With the power foundation from the Arm Neoverse N2 core, Grace CPUs will be used in NVIDIA Superchips of both CPU+CPU and CPU+GPU types. The company recently announced its most powerful GPU series for AI and Compute related workloads called GH200, which comes with the world’s fastest HBM3e memory and will also be adopted with Grace Hopper Superchip .
Some key highlights of Grace CPUs include:
As part of the Hot Chips 2023 event, NVIDIA chief engineer Bill Dally presented performance comparisons between Grace Superchip and dual-socket x86 solutions from competitors. These include the EPYC 9654, AMD’s fastest 96-core, 192-thread CPU, and especially Intel’s flagship: the Xeon Platinum 8480+ with 56 cores, 112 threads. Since these solutions are all running on a dual-socket configuration, there are a total of 192 cores for AMD and 112 cores for Intel’s platform.
For the Grace Superchip, NVIDIA’s solution offers a total of 144 cores (72 Arm Neoverse V2 per chip), supports up to 960GB of LPDDR5X memory with up to 1 TB/s raw bandwidth, and has a total power output of 500W. . Additional specifications include 117MB of L3 cache and 58 Gen5 lanes, all using a TSMC 4N process node.

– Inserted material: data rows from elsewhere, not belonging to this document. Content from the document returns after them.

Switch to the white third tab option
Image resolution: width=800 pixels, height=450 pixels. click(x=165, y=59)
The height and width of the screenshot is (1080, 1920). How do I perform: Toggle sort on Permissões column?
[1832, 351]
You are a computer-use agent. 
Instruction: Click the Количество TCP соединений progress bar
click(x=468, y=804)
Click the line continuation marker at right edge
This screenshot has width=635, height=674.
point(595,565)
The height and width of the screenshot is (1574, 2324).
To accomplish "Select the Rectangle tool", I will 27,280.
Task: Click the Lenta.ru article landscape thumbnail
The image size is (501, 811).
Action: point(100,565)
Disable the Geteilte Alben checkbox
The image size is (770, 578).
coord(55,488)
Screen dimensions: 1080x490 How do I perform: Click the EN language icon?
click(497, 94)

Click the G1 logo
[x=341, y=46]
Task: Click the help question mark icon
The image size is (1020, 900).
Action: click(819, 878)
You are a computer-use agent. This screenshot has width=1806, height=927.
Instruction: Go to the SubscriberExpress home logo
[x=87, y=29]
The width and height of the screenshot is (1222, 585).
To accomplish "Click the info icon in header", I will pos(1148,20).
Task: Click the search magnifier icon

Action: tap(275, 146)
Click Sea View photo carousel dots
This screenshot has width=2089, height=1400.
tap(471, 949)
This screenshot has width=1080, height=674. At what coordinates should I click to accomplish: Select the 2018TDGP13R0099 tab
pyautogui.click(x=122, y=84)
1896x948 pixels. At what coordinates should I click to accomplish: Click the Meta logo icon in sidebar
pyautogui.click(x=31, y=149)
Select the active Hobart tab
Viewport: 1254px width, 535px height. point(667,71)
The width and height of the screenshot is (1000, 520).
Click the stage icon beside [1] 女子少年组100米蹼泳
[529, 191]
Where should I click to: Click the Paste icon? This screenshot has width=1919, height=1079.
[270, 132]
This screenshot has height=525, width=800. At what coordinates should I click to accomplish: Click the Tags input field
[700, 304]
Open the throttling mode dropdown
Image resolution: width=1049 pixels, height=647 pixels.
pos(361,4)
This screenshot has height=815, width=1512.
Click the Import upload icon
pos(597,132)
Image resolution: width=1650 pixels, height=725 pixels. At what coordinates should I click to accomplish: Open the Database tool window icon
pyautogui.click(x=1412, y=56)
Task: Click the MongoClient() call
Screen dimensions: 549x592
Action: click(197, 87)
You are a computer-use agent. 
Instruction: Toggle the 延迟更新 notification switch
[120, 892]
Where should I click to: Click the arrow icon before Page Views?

The results compiled by NVIDIA include various server applications such as Weather WRF, MD CP2K, Climate NEMO, CFD OpenFOAM and Graph Analytics GapBS BFS. Among them, NVIDIA’s Grace Superchip CPU offers up to 40% better performance than AMD’s Genoa CPU, while also outperforming Intel’s Sapphire Rapids CPU. Notably, if comparing performance to capacity, Grace is even more impressive when it gives good performance despite running at a lower TDP than its competitors.
The performance comparison is even more interesting when modeling an actual large-scale data center application. Throughput benchmark results of a 5 MW data center show that NVIDIA’s Grace Superchip can deliver 2.5 times the performance, while still achieving superior efficiency on the same rating scale. For client servers and data centers invested in these types of workloads, Grace could be as big a game changer as NVIDIA’s Tensor Core GPUs that have dominated the HPC and AI space.